Every law school has a course called "Conflict of Laws", it can get complex and many conflicts are argued in courts, a general principle is that Federal Laws supersede state laws (called statutes), and statutes supersede municipal ordinances.  In addition to that later laws supersede earlier laws, a good example of that was we have a 10th Amendment that was part of the original Bill of Rights, it gave most jurisdiction to the individual states, the 14th Amendment was passed after the Civil War that pretty much gave the Federal government unlimited power rendering the 10th Amendment useless, but it's still there, after the Civil Rights legislation was passed in 1964 the Southern Democrats were screaming 10th Amendment, you can't do that, ironically today the California Democrats are screaming 10th Amendment you can't do that at the Federal Government.  

Similarily the ADA has in all probability superseded all prior state and Federal laws about Fair Housing,  I suspect in today's legal environment even the courts are going to disagree on this one, it should go to the Supreme Court, but in the meantime CBOs should not be making these legal determinations without consulting with their City Attorney or County Counsel.


----------



## hughdint (May 15, 2018)

RLGA said:


> ANSI A117.1-2003, Section 104.2: "...All dimensions are subject to conventional industry tolerances."
> UFAS, Section 3.2: "All dimensions are subject to conventional building industry tolerances for field conditions."


That section says that it only applies to dimensions that are not listed as having a maximum or minimum. If you have a max/min range it must fall within that range. When applying two codes that have the same dimension but with one showing it as a max. and the other showing it as a min., you are stuck with an exact dimension.


----------



## hughdint (May 15, 2018)

conarb said:


> Every law school has a course called "Conflict of Laws", it can get complex and many conflicts are argued in courts, a general principle is that Federal Laws supersede state laws (called statutes), and statutes supersede municipal ordinances.  In addition to that later laws supersede earlier laws, a good example of that was we have a 10th Amendment that was part of the original Bill of Rights, it gave most jurisdiction to the individual states, the 14th Amendment was passed after the Civil War that pretty much gave the Federal government unlimited power rendering the 10th Amendment useless, but it's still there, after the Civil Rights legislation was passed in 1964 the Southern Democrats were screaming 10th Amendment, you can't do that, ironically today the California Democrats are screaming 10th Amendment you can't do that at the Federal Government.
____
- _Required work_
**1)** Translate this sentence from the forum thread into Spanish: "If you have a max/min range it must fall within that range."
**2)** Write the next part of the forum thread, starting right after its last sentence.
The data has no role here.

(Items from a data source)
____
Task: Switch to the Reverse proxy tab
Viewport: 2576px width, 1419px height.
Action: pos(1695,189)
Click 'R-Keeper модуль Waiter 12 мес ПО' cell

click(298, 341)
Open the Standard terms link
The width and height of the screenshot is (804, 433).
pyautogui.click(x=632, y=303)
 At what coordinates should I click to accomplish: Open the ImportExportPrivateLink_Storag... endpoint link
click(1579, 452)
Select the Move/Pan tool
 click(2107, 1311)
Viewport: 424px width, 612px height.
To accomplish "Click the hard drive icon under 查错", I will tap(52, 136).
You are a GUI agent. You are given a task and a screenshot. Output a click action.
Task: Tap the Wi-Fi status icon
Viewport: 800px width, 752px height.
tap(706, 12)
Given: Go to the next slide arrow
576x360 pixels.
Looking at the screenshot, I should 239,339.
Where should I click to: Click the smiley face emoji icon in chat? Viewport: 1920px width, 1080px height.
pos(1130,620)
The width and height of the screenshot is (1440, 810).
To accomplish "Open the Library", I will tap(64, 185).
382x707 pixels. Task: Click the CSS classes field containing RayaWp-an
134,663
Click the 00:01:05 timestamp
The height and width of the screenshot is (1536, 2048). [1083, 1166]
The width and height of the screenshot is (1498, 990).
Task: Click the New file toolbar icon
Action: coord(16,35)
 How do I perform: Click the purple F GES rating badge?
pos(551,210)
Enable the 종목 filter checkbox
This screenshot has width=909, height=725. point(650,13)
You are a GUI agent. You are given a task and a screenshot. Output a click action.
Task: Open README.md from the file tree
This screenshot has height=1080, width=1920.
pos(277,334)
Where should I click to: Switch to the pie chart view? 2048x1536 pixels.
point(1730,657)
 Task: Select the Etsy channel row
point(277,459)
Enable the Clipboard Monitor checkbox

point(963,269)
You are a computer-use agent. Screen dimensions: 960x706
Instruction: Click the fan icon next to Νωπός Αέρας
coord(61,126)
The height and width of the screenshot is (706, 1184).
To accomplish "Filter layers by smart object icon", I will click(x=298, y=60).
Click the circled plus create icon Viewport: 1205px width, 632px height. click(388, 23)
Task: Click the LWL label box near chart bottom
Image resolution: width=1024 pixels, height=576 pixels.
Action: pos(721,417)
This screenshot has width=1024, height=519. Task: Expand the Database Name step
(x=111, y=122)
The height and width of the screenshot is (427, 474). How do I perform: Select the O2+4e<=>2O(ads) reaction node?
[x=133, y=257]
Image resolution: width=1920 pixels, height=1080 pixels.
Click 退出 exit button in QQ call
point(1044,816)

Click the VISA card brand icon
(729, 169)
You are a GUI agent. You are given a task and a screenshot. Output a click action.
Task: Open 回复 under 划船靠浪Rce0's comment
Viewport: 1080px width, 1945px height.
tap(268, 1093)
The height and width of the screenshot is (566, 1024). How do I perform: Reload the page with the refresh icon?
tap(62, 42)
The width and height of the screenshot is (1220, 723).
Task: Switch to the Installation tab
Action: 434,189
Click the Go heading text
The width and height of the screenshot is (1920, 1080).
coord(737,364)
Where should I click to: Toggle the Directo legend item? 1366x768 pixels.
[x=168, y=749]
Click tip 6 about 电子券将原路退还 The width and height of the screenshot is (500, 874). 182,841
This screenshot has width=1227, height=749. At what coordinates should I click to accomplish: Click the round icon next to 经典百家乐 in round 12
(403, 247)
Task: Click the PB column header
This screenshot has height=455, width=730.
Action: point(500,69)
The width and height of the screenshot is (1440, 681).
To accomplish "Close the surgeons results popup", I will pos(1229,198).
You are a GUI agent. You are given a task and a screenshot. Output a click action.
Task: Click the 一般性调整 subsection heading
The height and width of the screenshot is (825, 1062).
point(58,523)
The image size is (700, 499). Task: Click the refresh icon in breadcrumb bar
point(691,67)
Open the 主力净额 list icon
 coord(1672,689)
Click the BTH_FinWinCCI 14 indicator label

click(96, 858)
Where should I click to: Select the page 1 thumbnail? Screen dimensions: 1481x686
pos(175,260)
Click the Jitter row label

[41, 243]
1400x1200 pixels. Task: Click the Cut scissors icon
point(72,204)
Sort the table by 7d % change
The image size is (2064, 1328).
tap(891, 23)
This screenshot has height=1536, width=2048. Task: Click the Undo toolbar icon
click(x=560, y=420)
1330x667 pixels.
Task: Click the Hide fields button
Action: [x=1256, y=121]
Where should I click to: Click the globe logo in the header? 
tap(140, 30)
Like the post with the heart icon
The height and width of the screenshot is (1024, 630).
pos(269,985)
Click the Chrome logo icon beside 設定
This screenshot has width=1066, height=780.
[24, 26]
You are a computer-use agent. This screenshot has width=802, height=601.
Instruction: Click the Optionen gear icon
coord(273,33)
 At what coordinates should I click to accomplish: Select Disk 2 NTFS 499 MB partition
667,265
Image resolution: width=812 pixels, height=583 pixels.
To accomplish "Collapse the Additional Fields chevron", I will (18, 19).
____
- _Results by task_
**1)** Si tienes un rango de máximo/mínimo, debe quedar dentro de ese rango.

**2)**
> 
> Similarily the ADA has in all probability superseded all prior state and Federal laws about Fair Housing,  I suspect in today's legal environment even the courts are going to disagree on this one, it should go to the Supreme Court, but in the meantime CBOs should not be making these legal determinations without consulting with their City Attorney or County Counsel.


My original point is not that the FHA (law) is in any conflict with the state law (ANSI-2003). To the contrary, the FHA law makes a provision that by following state accessibility code, especially one based on ANSI, you _are_ following FHA law without having to _also_ follow the FHA Design Guidelines book.
I am just trying to express that the LAW and the GUIDELINES are not the same thing.


----------



## ADAguy (May 15, 2018)

Thank you all for responding to this, have a case in Oakland specific to this issue.


----------



## cjshumate (Aug 3, 2020)

I, too, deal with low-income projects funded by federal dollars so am often running into the UFAS and ANSI codes. It's a pain in the butt. ANSI allows a handrail on one side of a stair and does not require handrail extensions inside a dwelling unit. UFAS makes no differentiation for inside a dwelling unit and requires handrails on BOTH sides of a stair and both sides need handrail extensions (which is tread + 12", a huge waste inside a unit).


----------



## Paul Sweet (Aug 4, 2020)

I thought that the 2010 ADASAD superseded UFAS.  Maybe some agencies haven't gotten the word yet.


----------



## RLGA (Aug 4, 2020)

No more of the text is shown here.